Teaching points: Both figure-ground segregation (i.e., the perceptual process whereby an object of behavioral interest is perceptually distinguished from the background) and perceptual grouping (i.e., the complementary of process of mentally grouping related parts of the scene), are important aspects of high-level understanding of visual scenes.

Figure 15 Selectivity for faces in the macaque superior temporal polysensory area (STP). (A) Anatomical location of area STP (yellow highlight). (B) Responses of a single STP neuron to various visual objects, including variations in face stimuli. Note that, among the stimuli tested, the neuron responds best to a face with all the key facial features (left column, second stimulus from top). Cutting this stimulus into 16 pieces and showing the pieces in a shuffled order essentially eliminated the response (right column, third stimulus form top). The icon at bottom right denotes the size and visual field location of the receptive field. C, contralateral visual field (i.e., contralateral to the recording location). I, ipsilateral. Such neurons with large receptive fields that span both the visual hemifields are common in the visually responsive areas of the central and anterior temporal cortex. Adapted, with permission, from (40).

Teaching points: Neurons in the temporal area show remarkable selectivity for faces. This figure shows one of the most striking and widely known demonstrations of such narrow selectivity.

Figure 16 Coarse-to-fine tuning of shape categories in the macaque IT. The stimulus set consisted of 38 stimuli, a subset of which is shown in the inset. The global shape categories (inset, vertical axis) consisted of human faces, monkey faces, and geometric shapes. The fine categories (inset, horizontal axis) consisted of the various facial identities and expressions. The plots show the cumulative information transmission rate of a sample of IT neurons about both the global and fine categories (red and blue lines, respectively). The thick horizontal line along the x axis denotes the stimulus duration. Adapted, with permission, from (140, 323).

Teaching points: Responses of many face-selective neurons in the monkey temporal cortex change in a coarse-to-fine fashion in time. This figure shows one of the most clear-cut demonstrations of this effect. However, it is important to remember that responses of most neurons in most areas tend to change over time in a much more complex fashion that rarely lends itself to pithy slogans.

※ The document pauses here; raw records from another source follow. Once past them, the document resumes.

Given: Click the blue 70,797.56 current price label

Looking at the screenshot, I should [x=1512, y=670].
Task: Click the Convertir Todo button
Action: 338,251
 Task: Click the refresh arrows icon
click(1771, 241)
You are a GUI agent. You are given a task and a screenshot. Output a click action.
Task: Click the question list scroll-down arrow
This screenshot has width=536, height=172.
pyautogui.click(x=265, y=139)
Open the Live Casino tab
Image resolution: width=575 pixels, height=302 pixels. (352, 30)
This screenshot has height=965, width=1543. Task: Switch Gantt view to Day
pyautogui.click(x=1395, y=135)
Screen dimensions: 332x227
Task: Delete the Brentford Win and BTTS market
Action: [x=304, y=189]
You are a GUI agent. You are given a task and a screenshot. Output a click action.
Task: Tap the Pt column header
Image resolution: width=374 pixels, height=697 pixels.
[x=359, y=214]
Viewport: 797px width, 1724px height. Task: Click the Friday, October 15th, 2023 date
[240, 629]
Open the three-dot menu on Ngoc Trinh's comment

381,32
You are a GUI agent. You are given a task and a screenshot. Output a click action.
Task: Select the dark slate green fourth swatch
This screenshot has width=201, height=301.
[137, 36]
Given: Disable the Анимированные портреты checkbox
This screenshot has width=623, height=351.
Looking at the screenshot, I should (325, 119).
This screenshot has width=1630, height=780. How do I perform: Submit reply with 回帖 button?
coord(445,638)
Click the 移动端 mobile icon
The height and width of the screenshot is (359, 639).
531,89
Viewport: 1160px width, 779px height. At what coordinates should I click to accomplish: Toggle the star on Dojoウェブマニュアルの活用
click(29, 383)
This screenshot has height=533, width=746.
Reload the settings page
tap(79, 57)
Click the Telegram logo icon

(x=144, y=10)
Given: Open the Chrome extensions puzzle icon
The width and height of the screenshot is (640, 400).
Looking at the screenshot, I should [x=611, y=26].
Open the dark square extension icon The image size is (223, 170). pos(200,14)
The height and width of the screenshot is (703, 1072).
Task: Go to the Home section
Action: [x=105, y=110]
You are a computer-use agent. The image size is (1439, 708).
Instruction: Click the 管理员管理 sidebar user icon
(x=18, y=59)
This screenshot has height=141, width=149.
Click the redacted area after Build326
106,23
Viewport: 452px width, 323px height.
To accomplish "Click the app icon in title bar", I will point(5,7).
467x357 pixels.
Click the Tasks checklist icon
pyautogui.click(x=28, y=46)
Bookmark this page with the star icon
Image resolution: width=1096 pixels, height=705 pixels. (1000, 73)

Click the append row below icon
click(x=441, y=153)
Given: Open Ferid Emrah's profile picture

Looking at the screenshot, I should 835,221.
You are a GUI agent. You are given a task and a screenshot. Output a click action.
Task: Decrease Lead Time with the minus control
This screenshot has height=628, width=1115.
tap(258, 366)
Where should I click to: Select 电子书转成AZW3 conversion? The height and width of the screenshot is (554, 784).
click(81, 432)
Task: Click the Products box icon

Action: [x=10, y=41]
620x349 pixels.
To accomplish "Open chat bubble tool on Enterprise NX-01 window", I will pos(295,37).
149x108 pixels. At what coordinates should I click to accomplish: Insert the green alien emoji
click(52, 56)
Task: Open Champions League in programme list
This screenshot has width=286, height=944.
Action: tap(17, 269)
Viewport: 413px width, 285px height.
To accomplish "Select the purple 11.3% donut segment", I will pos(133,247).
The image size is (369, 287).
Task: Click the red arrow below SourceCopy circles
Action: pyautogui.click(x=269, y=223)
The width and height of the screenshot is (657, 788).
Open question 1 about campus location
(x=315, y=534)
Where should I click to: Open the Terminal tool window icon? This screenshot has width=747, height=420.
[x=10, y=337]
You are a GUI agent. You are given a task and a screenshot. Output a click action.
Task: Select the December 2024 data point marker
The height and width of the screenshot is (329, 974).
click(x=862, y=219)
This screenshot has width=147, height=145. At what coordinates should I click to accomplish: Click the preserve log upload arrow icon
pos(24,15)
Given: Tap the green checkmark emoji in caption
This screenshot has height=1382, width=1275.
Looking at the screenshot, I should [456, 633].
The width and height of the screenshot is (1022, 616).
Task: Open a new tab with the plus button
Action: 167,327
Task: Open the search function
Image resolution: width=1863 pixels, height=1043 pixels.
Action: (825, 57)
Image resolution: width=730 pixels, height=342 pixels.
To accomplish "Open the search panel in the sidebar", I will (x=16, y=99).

Figure 17 Grid cells help represent the external visual space. Grid cells were originally reported in rats, but have since been found in many species, including monkeys. (A) Responses of a single grid cell in the entorhinal cortex of the rat. Left, black lines denote the trajectory of a rat freely moving in a box. The cell fired spikes (red dots) when the rat was at specific locations within the box. These locations were organized in a grid-like fashion that spanned the box. Right, the firing rates of the cell represented as a heatmap, where “warmer” colors denote higher firing rates. Adapted, with permission, from (134). (B) Responses of a single grid cell in the entorhinal cortex of the macaque monkey. Unlike the rat referred to in panel A, the monkey was stationary. It sat in a primate chair with its head held steady, but freely moved its eyes as it looked at real-world pictures (not shown). Left, red dots denote the locations in a picture (not shown) that the monkey fixated, or gazed steadily at for a brief period. Center, firing rate of the grid cell shown in heatmap format. The scale bars at bottom each denote 6° of visual angle. Adapted, with permission, from (180).

Teaching points: Grid cells in the entorhinal cortex help represent the external visual space. Such neuronal representations of the external space appear to be quite common across various mammalian species.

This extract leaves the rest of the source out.